I like to go to Los Angeles in the wintertime. Even when the days are short, the weather is usually mild, and there are plenty of ways to while away the days and nights. Perfect for a tourist like me.


While in Los Angeles earlier this year, my wife and I went to see The World's Edge, an exhibit of photographs by Thomas Joshua Cooper at LACMA. The exhibit has since closed, but information on the exhibit remains available at this link. The exhibit showed prints from Cooper's project documenting the edges of the Atlantic Ocean, from the North Pole to the South Pole, and everywhere in between. Based on how the prints were dated, Cooper has worked on this project since the 1980s, and it wasn't clear to me that he has finished it.


The exhibit was massive, containing well over a hundred silver prints, and many of these prints were quite large. To accommodate this exhibit, the gallery was made up, as I recall, of several large rooms.


Cooper's images are elegant and have a timeless quality about them. What I mean is that it is impossible to tell whether these images of rocky beaches and flowing water were taken in 2020 or 1920. In general, his images are fairly abstract, which again makes it difficult to age Cooper's work based on what it's in the frame. Given that he uses a late nineteenth century view camera, it's possible to imagine that somebody actually did take these pictures a hundred years ago even if it seems unlikely that somebody could have undertaken all this travel a hundred years ago. This sense of timelessness is reinforced by the fact that his subject matter is elemental--rocks and water.
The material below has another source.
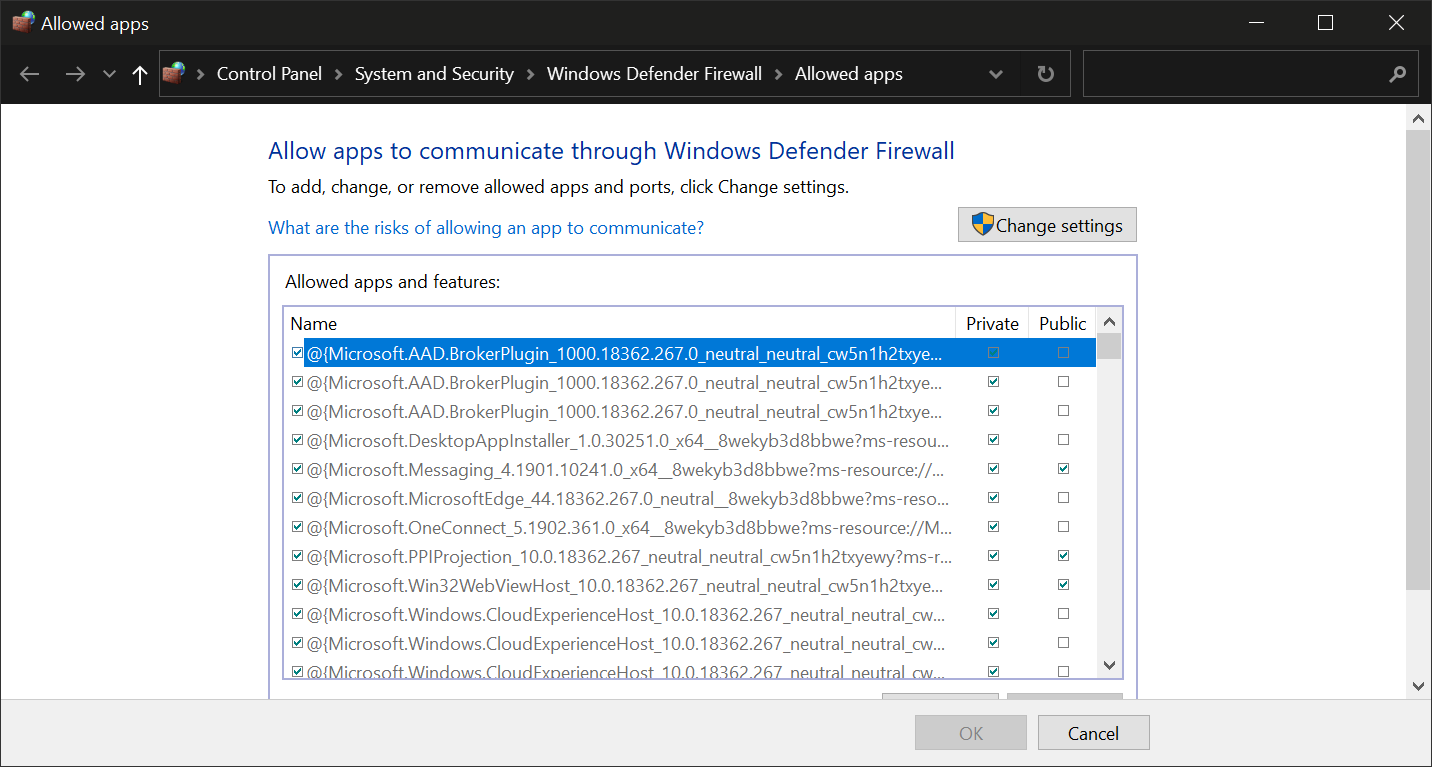
Task: Click the Back navigation arrow
Action: (30, 74)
Two of Cooper's images take this timelessness even further--he took extremely long exposures at the north and south poles of the earth. In one, the exposure was taken during the extremely long day of the summer while the other was taken when there was essentially no daylight in the winter. Pure white and pure black. These colors are the building blocks of black-and-white photography and speak to a minimalist aesthetic.


The compositions may be timeless, but contemporary issues animate Cooper's photographs. For one, each photograph in the exhibit is tagged with an exact latitude and longitude. These tags point to the satellites and internet infrastructure that weren't facets of life until quite recently. More importantly, the focus on the poles and the changing coastline demonstrates Cooper's environmental awareness. Because Cooper is documenting where the ocean meets the land at a certain time and date, his photographs gesture at all the changes that are occurring to this coastline. In that sense, his pictures provide a chance to reflect on Nature with a capital N. After all, these images look at the place where the land and the sea diverge. This theme comes straight out of genesis and ensures that Cooper's photographs are not just art for art's sake.


Cooper's images succeed, in my opinion, because they are elegant abstracts animated by a concern for the environment. They record portions of the border between land and sea in the late twentieth and early twenty-first century and ask the viewer to consider how that border is shifting. In a hundred years, perhaps somebody will take Cooper's view camera to the same GPS coordinates and find nothing but ocean. Where will the land have gone? And what pictures could that person take there?